SyntaxError: Invalid regular expression: /*/iu: Nothing to repeat
ocavue opened this issue · 4 comments
I get the Invalid regular expression
error when I try to search query .*?
with the following options:
{
unicode: true,
interSplit: "[^\\p{L}\\p{Emoji}\\d']+", // Notice that I add a \p{Emoji} here to supports Emoji
intraSplit: '\\p{Ll}\\p{Lu}',
intraBound: '\\p{L}\\d|\\d\\p{L}|\\p{Ll}\\p{Lu}',
intraChars: "[\\p{L}\\d']",
intraContr: "'\\p{L}{1,2}\\b",
}
Steps to reproduce:
- Open https://stackblitz.com/edit/node-7bqgzj
- Run
node index.js
in the terminal - You will see the error below:
SyntaxError: Invalid regular expression: /*/iu: Nothing to repeat
at new RegExp (<anonymous>)
at prepQuery (file:///home/projects/node-7bqgzj/node_modules/@leeoniya/ufuzzy/dist/uFuzzy.cjs.js:377:11)
at Object.filter (file:///home/projects/node-7bqgzj/node_modules/@leeoniya/ufuzzy/dist/uFuzzy.cjs.js:382:17)

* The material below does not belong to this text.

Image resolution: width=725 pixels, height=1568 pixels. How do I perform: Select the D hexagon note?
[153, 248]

at eval (file:///home/projects/node-7bqgzj/index.js:52:22)
at Generator.next (<anonymous>)
at _0x320919.run (https://node7bqgzj-023r.w-credentialless-staticblitz.com/blitz.41fbae16.js:352:373719)

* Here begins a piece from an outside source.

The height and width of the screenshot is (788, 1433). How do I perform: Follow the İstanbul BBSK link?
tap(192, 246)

at _0x28eaf8._evaluate (https://node7bqgzj-023r.w-credentialless-staticblitz.com/blitz.41fbae16.js:352:379291)
at async ModuleJob.run (https://node7bqgzj-023r.w-credentialless-staticblitz.com/blitz.41fbae16.js:181:2372)
I don't know if this is a bug in uFuzzy or an error in my options. If my options is incorrect, I would love to know what's the correct options if I want to support unicode with emoji. Thanks in advance.
I get the
Invalid regular expression
error when I try to search query.*?
with the following options:
btw, i hope you're not expecting for this to work as a regexp injection, cause that is not a supported thing. if you want to do a regexp search, then, well, just do a regexp loop over the haystack :)
i guess the best we can do is run regexp escaping on the post-split tokens. turns out it's kind of meh, since the internal regexp is built up char-by-char, and escaping needs to be done at every location.
My current workaround is removing all special characters from the needle before searching. It seems to work well in our cases so far.
needle = needle.replace(/\p{Punctuation}+/gu, ' ')
const indexes = uf.filter(haystack, needle)
yeah that would work. you can also try doing this instead:
interSplit: "\\p{Punctuation}+",